Saved entries:
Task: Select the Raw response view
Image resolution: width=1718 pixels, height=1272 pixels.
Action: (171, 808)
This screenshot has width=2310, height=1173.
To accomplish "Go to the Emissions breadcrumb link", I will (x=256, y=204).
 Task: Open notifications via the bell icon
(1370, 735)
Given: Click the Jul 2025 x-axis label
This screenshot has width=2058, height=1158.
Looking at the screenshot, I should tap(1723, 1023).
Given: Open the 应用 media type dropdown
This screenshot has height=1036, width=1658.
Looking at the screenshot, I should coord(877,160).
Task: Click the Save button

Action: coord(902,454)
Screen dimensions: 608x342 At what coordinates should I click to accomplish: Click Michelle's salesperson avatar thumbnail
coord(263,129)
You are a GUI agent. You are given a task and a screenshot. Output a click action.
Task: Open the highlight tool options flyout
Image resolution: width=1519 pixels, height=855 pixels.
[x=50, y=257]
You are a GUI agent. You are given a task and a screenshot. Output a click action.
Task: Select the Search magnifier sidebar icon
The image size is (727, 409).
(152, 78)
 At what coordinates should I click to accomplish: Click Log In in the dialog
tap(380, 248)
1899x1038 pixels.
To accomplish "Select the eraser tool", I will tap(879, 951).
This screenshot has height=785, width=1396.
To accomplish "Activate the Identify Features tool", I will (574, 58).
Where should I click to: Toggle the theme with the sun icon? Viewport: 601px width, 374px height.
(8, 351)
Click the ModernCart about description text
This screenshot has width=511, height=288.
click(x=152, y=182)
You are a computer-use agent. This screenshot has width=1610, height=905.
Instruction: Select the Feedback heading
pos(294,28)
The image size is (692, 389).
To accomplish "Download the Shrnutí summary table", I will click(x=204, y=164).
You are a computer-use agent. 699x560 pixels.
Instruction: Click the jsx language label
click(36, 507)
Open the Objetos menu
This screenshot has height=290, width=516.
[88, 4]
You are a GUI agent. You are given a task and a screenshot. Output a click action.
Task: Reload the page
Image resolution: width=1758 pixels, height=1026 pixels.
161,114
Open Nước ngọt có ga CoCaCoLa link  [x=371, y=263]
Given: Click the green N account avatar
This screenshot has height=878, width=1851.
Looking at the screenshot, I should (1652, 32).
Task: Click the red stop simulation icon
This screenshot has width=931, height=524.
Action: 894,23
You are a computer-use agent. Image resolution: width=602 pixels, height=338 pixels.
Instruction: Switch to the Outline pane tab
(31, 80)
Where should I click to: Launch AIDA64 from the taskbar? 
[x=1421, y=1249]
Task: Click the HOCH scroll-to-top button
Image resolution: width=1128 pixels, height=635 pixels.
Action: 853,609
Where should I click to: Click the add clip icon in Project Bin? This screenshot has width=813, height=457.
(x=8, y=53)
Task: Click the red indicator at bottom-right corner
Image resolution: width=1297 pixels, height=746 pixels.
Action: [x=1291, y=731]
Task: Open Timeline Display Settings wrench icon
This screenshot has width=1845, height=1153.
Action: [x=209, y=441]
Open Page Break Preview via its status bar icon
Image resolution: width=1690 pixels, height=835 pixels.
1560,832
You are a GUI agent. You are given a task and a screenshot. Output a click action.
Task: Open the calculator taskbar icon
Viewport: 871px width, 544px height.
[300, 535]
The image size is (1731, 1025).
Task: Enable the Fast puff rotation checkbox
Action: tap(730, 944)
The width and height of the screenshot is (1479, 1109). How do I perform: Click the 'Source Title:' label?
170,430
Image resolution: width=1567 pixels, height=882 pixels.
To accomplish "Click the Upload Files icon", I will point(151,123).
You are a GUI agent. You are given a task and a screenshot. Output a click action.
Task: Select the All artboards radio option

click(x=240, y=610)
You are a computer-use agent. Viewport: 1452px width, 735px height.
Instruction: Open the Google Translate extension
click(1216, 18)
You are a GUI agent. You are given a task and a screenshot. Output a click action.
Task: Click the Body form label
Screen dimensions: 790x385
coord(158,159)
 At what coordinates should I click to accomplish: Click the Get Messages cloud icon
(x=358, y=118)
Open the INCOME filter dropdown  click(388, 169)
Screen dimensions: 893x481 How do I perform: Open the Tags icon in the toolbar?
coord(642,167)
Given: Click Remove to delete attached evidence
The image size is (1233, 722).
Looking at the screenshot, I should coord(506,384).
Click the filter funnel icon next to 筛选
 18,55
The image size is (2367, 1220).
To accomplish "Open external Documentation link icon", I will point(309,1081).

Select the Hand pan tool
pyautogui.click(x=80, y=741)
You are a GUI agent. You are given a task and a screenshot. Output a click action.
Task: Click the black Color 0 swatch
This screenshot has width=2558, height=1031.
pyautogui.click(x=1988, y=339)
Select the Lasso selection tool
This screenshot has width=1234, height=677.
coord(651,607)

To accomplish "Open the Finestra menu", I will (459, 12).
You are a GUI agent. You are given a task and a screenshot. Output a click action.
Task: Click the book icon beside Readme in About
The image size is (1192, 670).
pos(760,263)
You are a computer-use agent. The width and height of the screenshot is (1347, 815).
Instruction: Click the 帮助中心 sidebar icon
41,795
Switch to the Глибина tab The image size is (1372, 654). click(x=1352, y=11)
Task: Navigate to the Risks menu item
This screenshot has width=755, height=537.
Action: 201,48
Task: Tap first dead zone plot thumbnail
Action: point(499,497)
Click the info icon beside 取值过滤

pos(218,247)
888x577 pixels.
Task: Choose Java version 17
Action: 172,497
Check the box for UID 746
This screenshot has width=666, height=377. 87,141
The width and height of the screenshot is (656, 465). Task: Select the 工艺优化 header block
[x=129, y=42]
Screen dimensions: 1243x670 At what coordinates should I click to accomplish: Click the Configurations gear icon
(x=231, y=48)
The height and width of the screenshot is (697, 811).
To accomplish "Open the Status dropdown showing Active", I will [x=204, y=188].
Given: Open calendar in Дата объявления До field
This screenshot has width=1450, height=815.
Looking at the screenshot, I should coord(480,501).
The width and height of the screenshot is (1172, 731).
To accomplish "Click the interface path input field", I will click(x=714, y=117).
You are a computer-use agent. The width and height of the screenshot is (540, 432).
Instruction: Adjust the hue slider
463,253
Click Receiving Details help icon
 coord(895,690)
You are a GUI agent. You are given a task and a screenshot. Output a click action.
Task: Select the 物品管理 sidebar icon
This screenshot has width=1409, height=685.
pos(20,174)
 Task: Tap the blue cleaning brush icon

EXERCISE: Please output the line that contains "Click Receiving Details help icon" and every line after it in the entries above, exactly, and nothing more.

ANSWER AREA:
Click Receiving Details help icon
 coord(895,690)
You are a GUI agent. You are given a task and a screenshot. Output a click action.
Task: Select the 物品管理 sidebar icon
This screenshot has width=1409, height=685.
pos(20,174)
 Task: Tap the blue cleaning brush icon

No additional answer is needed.